Recast the records below as a Markdown table with the columns "Row" and "Line," giving each line its own numbered row, omitting blank lines, and leaving the pictures out.

#####

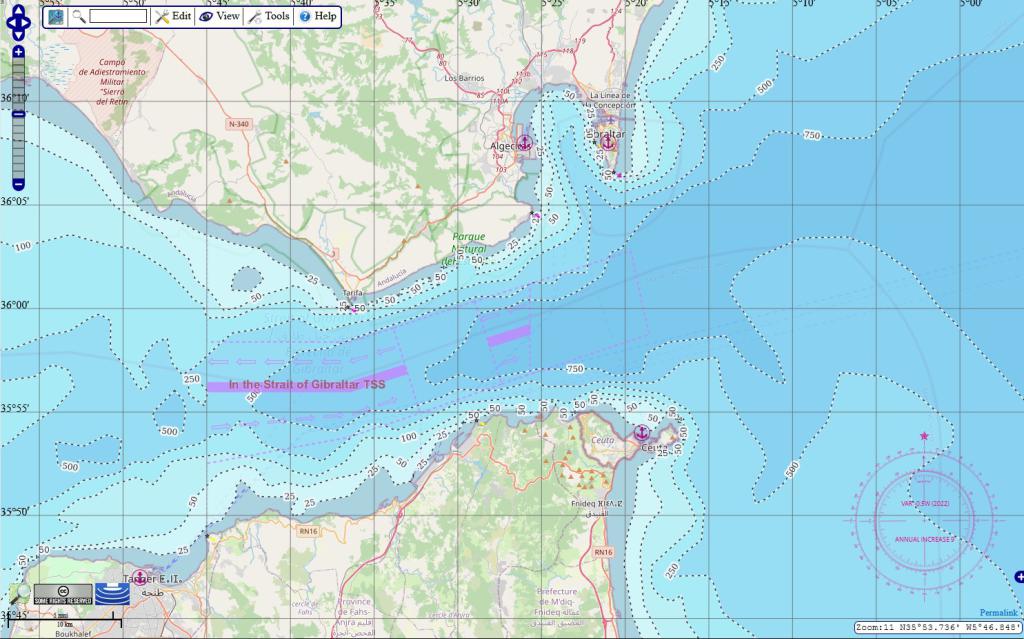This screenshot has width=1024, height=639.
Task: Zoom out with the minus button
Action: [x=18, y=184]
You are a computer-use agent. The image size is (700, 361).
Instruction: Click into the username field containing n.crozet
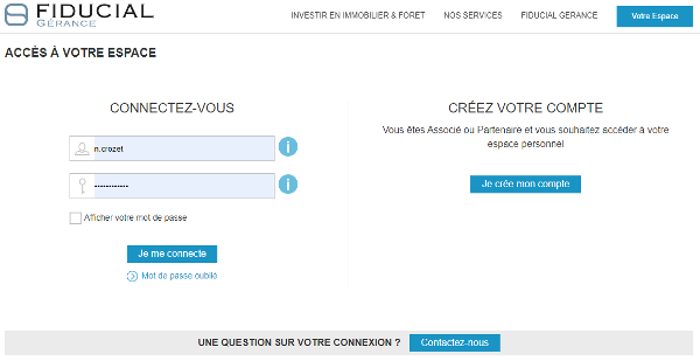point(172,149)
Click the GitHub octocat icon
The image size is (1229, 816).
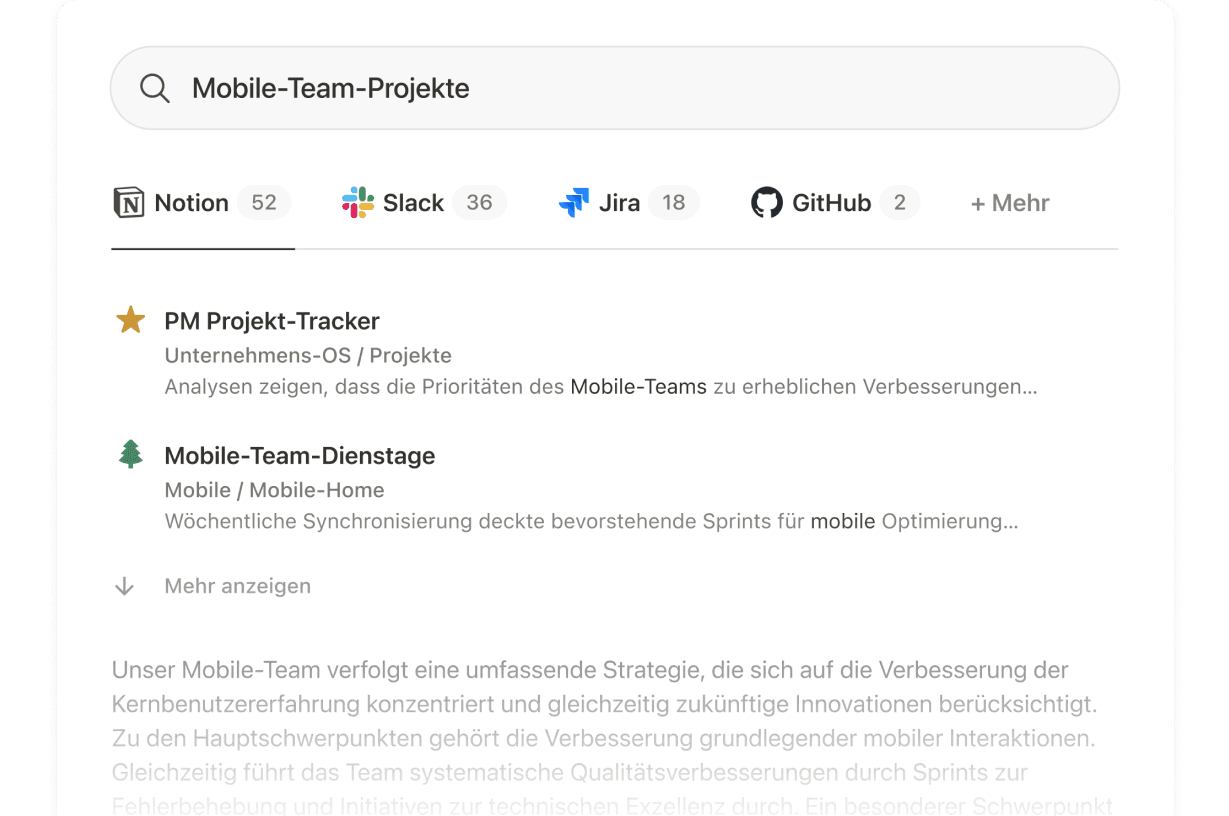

#####

▶ _FINISHED EXERCISE_
| Row | Line |
|---|---|
| 1 | This screenshot has width=1024, height=639. |
| 2 | Task: Zoom out with the minus button |
| 3 | Action: [x=18, y=184] |
| 4 | You are a computer-use agent. The image size is (700, 361). |
| 5 | Instruction: Click into the username field containing n.crozet |
| 6 | point(172,149) |
| 7 | Click the GitHub octocat icon |
| 8 | The image size is (1229, 816). |